Our working memory is the part of our memory which we use to store temporary information in. This memory is generally understood to be able to process 5-10 items at a time – though it can be trained & exercised to deal with more. What happens is that as we’ve moved from mostly physical (manual labour) to more abstract and conceptual work (knowledge work), the requirements on our working memory have risen – but of course, the capacity has stayed the same. This causes a lot of stress.

Think of an example of a task you might have in your everyday life – “send out meeting notes”. When you’d start on such a project you’d probably first have to break it down into smaller actions in your head, say “find paper notes”, “type out notes”, “ask peter about his feedback on X”, “find Sandra’s e-mail address”, “draft e-mail”, etc. While doing these individual actions you’d also have to keep a lot of small notes and details on how you’re doing them in your head. Additionally you might get new ideas and remember old tasks while you’re doing this – meaning more things to keep in your head.

Overall, it’s a recipe for working memory overload. So, what do you do? Well, I’ve found that for me, one of the simplest and most effective ways have been to simply write everything down. I write down each task immediately as I remember it into my todo-list and I write down ideas, thoughts, etc. in a note-taking system. Once I consistently started doing this I noticed stress went down, even as I still had a lot of things to do, but just by writing it all down and keeping it out my head, I no longer felt as stressed about it.

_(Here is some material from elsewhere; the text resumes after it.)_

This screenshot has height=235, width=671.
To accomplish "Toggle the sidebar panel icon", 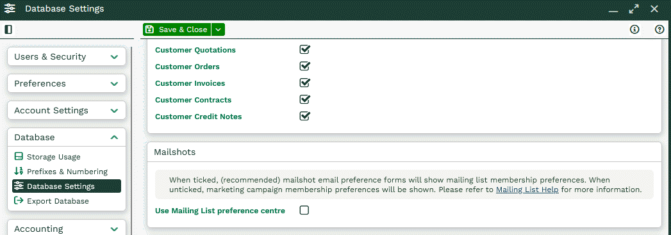I will (8, 29).
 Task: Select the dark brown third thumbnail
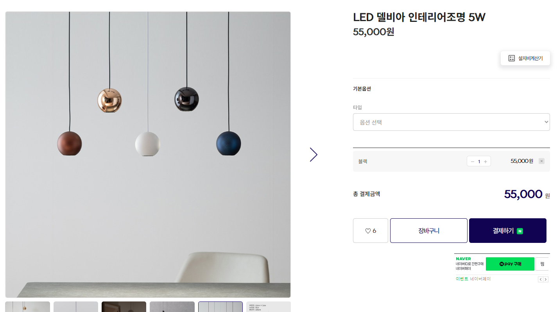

So, if you’re looking for a good way to reduce stress, get out and buy a good notebook, a stack of index cards or a software like Evernote (for free!) to keep it all out of your head.

The Art of Reflection

I find regular reflection being one of those habits that are really helpful, even crucial once you practice – but quite hard to implement. It’s a bit like exercise – when you need it the most, in busy or stressful times, you tend to practice it least. When I do reflect regularly I find that I come up with much more new ideas, I feel more in control over what I’m doing and more content with the thoughts I’m having.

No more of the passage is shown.